Под Луной - Макс Мах
Шрифт:
Интервал:
Закладка:
Следующее занятие было посвящено не менее интригующей теме: психологии народных масс в период смуты, войны и революции. Лектор – профессор Рейснер – был Кравцову шапочно знаком еще по Петрограду семнадцатого. Гораздо лучше Макс помнил дочь Михаила Андреевича – Ларису, с которой едва не завел бурный роман, мелькнув перед ее жарким взором, как раз между оставленным "в прошлом" Николаем Гумилевым и не успевшим еще войти в ее сердце и жизнь Федором Раскольниковым.

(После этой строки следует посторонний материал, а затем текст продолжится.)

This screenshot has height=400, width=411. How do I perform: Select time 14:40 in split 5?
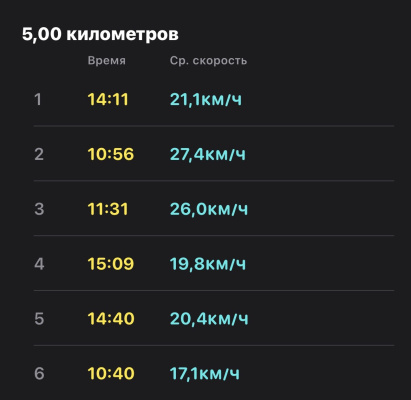(x=111, y=319)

И Богданов, и Рейснер рассказывали много и о многом. Не то, чтобы что-то из этого оказалось для Кравцова внове, но, с другой стороны, прошло уже немало времени с тех пор, как он обременял свой ум систематическими занятиями. Ему было интересно их слушать, и мысли, изложенные вслух и не последними в своей области специалистами, помогали не только восстановить былую систему знаний, но и организовать ее по-новому, воссоздав и совместив в ней разнородные блоки знаний самым причудливым, но непротиворечивым образом. Соответственно, Кравцов больше слушал и думал, осмысливая с помощью Богданова всплывшие в памяти обширные отрывки из "Научного коммунизма" и "Политической экономии" академика Румянцева или восстанавливая, буквально "реставрируя" под академическое "бормотание" Рейснера, читанные и в этой, и в "той" жизни труды Лебона и Фрейда, Вильгельма Райха и Чарльза Миллса. Он почти не записывал, Да и некуда было. Разве что в сборник стихов Надсона, где на полях и между строк оставалось еще довольно много места. Однако по ходу занятий Кравцов обнаружил, что память его работает на удивление хорошо и на редкость эффективно. Она не только выбрасывала "на-гора" любые потребные сведения, однажды с умыслом или без оного захваченные ее казавшейся теперь безграничной сетью, но и позволяла запоминать сказанное едва ли не дословно. Впрочем, Максим Давыдович не обольщался. При ближайшем рассмотрении цитаты, всплывавшие в памяти, оказывались недостаточно точны, а сведения "зияли" лакунами, но, с другой стороны, все это было намного лучше, чем вообще ничего. Так что нежданному подарку судьбы – бога, черта или физиологии – следовало радоваться, не подвергая его бессмысленной и излишней критике. Вот ревизовать "подарочек" отнюдь не помешало бы, но исключительно с целью узнать, что еще ценного и полезного можно из этого "кладезя" извлечь.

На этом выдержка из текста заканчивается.